Mr Tenkorang identified what is causing the brain drain among health workers after indicating that the salaries of nurses and midwives are not the best.

Also, he said, the general condition of service for health workers is poor.

He was commenting on the red listing of Ghana by the World Health Organisation (WHO) and the United Kingdom (UK).

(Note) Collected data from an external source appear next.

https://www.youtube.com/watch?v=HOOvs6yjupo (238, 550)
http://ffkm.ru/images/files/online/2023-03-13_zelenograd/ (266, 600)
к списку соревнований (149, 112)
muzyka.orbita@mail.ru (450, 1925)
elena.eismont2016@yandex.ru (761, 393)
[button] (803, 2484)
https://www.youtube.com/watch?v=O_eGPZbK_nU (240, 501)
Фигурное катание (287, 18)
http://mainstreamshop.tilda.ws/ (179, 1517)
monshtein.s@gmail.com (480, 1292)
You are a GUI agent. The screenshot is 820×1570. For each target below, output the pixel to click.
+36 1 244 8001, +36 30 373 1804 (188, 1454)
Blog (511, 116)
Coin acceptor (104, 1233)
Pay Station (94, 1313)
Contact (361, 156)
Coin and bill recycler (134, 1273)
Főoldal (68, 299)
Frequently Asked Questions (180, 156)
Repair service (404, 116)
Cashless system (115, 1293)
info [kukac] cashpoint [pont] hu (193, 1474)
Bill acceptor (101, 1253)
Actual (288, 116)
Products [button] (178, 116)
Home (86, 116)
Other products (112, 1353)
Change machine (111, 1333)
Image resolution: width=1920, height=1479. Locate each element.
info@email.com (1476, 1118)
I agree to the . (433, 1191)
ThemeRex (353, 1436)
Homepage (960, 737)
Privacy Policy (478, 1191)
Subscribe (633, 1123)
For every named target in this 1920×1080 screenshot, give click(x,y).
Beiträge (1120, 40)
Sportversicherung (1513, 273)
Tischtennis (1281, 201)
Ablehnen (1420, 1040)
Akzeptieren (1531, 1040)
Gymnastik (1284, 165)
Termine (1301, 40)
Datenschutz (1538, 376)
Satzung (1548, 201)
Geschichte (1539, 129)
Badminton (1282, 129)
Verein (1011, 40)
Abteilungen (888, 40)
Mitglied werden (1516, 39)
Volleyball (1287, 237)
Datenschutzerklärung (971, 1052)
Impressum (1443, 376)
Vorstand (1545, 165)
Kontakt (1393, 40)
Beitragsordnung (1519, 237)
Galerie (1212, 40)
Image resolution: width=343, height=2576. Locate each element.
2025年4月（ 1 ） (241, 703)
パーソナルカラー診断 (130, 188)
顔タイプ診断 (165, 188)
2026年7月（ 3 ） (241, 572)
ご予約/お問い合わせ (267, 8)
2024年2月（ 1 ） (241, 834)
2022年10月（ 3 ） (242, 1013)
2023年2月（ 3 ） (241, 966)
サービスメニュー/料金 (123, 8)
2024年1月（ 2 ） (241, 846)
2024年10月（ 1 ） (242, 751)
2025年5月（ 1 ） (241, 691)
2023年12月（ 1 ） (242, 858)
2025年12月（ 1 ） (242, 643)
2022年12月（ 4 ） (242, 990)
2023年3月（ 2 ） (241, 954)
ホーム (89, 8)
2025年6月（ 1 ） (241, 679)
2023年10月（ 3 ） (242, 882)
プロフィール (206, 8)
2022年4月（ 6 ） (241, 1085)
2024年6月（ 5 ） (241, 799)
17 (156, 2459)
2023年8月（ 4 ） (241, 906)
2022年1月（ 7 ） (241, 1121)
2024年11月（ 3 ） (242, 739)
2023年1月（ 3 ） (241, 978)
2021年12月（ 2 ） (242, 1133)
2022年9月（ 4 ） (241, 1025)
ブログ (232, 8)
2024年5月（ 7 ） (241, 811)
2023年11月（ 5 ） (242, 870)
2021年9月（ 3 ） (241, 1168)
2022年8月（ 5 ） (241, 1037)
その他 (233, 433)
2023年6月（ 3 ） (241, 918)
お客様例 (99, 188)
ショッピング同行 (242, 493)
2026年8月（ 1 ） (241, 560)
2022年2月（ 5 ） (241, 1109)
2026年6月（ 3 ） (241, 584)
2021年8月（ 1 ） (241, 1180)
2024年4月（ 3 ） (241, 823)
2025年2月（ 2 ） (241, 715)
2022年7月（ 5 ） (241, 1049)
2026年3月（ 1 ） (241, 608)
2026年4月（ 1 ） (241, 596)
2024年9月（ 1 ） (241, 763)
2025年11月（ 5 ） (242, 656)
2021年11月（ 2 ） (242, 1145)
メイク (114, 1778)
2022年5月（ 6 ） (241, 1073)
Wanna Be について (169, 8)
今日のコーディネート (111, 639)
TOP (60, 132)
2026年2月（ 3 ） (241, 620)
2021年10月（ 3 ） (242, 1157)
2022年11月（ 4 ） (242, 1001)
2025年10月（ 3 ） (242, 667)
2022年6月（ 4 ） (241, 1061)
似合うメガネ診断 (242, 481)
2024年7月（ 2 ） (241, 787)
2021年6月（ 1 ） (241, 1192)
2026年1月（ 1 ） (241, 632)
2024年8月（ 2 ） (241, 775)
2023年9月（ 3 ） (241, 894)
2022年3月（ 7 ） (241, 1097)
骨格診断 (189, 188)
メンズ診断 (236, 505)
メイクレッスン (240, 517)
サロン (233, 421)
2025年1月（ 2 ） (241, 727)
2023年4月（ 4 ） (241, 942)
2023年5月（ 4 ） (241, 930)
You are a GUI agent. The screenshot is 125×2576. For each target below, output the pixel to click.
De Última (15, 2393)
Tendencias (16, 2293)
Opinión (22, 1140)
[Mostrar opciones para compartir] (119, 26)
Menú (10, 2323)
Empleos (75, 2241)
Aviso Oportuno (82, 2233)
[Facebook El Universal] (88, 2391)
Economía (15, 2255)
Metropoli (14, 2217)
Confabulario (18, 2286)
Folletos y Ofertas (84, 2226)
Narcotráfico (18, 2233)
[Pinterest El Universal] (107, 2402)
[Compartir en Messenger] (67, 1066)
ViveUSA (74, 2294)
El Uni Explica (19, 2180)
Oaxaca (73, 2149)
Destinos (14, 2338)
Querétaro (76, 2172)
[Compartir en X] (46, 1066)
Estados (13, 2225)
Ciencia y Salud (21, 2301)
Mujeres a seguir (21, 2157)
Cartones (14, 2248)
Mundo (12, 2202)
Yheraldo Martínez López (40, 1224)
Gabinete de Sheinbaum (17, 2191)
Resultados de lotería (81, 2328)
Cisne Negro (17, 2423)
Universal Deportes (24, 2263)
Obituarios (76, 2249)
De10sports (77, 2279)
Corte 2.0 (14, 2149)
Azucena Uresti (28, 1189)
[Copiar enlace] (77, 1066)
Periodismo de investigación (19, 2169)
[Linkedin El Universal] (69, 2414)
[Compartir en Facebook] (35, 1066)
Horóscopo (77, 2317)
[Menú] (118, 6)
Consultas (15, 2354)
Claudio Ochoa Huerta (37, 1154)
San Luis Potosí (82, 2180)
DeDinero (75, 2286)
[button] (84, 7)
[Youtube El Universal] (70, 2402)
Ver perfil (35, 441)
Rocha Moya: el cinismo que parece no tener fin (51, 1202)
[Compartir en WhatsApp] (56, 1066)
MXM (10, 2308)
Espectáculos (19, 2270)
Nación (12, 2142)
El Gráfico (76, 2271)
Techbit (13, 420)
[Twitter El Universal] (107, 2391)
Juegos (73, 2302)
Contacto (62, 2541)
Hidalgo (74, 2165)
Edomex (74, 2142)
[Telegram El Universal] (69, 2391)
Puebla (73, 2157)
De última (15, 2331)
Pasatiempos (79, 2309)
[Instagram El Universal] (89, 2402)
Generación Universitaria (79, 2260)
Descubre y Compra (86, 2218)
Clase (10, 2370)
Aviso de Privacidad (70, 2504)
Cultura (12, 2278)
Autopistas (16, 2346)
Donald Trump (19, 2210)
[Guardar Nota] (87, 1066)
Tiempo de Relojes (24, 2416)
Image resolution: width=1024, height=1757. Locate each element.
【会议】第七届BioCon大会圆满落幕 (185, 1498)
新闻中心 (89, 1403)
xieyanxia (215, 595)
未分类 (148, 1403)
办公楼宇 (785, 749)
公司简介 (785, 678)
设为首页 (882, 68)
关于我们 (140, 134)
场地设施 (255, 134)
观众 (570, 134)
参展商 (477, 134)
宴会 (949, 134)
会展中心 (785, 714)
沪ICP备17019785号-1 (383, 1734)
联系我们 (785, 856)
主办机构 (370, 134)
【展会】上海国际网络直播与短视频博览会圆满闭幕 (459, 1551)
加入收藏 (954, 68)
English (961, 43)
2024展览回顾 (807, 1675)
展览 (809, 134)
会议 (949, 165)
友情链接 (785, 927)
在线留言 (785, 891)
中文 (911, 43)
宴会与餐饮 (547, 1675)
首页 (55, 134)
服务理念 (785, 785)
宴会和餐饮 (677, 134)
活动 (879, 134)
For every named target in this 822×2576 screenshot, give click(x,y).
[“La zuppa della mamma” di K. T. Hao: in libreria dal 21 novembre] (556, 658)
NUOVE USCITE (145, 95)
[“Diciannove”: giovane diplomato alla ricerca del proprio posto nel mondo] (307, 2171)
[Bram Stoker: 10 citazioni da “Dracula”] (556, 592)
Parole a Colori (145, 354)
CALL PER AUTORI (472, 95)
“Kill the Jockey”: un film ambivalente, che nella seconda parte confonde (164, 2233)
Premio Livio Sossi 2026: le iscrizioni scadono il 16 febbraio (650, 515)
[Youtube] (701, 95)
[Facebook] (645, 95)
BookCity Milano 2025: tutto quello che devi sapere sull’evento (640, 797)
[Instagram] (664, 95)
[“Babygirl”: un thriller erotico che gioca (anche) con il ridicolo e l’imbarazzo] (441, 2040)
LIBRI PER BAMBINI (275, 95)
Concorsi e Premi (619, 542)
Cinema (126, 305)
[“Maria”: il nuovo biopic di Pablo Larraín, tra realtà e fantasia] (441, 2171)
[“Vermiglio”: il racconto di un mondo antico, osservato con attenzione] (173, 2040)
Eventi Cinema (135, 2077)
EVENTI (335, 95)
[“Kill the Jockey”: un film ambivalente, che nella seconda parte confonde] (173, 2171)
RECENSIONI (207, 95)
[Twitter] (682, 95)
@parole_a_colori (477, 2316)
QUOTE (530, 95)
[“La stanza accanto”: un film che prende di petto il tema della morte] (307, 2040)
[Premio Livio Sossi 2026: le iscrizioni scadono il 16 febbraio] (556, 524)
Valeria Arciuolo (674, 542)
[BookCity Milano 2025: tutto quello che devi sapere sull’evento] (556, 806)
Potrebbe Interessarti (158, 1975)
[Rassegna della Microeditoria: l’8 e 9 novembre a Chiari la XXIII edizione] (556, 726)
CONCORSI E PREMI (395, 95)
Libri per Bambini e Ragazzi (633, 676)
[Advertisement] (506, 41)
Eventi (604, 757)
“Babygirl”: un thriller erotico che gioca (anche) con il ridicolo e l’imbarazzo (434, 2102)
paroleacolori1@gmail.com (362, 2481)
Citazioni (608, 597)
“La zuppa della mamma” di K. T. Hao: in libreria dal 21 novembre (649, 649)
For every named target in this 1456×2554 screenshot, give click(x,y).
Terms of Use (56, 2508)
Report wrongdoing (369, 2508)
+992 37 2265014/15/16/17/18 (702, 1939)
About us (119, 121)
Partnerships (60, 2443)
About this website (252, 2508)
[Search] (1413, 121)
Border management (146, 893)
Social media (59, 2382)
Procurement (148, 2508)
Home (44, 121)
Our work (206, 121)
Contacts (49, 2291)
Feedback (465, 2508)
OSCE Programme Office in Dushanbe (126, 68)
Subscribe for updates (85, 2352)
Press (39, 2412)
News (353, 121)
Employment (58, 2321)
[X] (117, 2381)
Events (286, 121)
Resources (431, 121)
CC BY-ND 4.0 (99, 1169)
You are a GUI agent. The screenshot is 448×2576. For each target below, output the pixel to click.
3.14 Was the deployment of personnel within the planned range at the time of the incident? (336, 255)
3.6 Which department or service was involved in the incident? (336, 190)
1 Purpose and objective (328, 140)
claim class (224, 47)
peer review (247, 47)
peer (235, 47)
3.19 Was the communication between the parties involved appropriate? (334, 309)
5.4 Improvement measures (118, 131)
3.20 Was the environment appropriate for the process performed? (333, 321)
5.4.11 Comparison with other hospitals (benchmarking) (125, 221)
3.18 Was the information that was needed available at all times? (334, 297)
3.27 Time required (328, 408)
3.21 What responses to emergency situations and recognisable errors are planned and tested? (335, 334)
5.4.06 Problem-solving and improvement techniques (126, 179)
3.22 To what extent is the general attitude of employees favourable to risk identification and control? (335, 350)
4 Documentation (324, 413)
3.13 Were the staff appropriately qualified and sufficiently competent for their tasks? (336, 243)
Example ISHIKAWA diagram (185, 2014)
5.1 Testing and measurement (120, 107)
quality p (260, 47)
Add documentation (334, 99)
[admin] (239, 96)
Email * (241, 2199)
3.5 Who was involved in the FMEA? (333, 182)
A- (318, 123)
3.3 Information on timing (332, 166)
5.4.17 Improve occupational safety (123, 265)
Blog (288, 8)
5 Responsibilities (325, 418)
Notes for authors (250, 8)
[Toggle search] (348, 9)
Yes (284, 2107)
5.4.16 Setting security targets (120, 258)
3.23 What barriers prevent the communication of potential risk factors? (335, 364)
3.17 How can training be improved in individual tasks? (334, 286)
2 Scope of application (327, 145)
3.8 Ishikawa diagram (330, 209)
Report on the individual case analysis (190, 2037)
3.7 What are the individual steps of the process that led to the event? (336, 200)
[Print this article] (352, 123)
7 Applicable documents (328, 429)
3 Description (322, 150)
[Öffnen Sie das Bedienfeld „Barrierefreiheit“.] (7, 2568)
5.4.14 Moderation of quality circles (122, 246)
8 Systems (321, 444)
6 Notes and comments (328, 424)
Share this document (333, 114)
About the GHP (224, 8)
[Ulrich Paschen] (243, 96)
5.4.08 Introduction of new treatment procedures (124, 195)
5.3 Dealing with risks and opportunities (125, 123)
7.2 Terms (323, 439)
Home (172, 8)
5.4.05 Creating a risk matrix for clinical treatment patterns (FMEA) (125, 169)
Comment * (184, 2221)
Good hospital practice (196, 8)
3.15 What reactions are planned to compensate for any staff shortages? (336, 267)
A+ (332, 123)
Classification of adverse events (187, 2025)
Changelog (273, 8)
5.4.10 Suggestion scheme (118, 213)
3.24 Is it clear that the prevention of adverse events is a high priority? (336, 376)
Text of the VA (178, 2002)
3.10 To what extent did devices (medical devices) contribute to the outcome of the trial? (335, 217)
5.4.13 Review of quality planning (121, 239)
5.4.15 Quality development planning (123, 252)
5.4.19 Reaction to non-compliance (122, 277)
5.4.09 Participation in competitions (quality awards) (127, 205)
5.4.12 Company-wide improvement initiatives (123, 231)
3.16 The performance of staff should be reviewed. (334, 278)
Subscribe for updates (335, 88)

Ghana was included on a list of 54 countries that should not be targeted for recruitment by health and social care employers in the UK due to a UHC Service Coverage Index lower than 50 and a density of doctors, nurses, and midwives below the global median.

Mr Tenkorang told Martin Asiedu Darteh on the Midday Live on TV3 Wednesday, April 12 that “it is quite a disturbing issue because it is going to negatively impact the healthcare delivery in Ghana.

“The government has set out to build Agenda 111 and all these hospitals will have to be populated by nurses and midwives. If we don’t take in drastic actions to stop the situation, it will certainly adversely impact healthcare delivery.”

He added: “As far as 2020, we saw this coming even before Covid reared its ugly head because some of the Scandinavian and European countries have had their nurses move out of UK and therefore we have a certain kind of attrition. The salaries of midwives and nurses in Ghana is nothing to write home about.”

“We need our skilled manpower to take care of the good people of this country. Those who are leaving are not the ones who just completed school, they are the experienced ones, those who have ten years to go on retirement, those who have fifteen years.

“So there is going to be a vacuum because these are the very experienced, competent nurses and midwives who should mentor the newly recruited. If we allow them to leave the way they are leaving, then we will have problems.”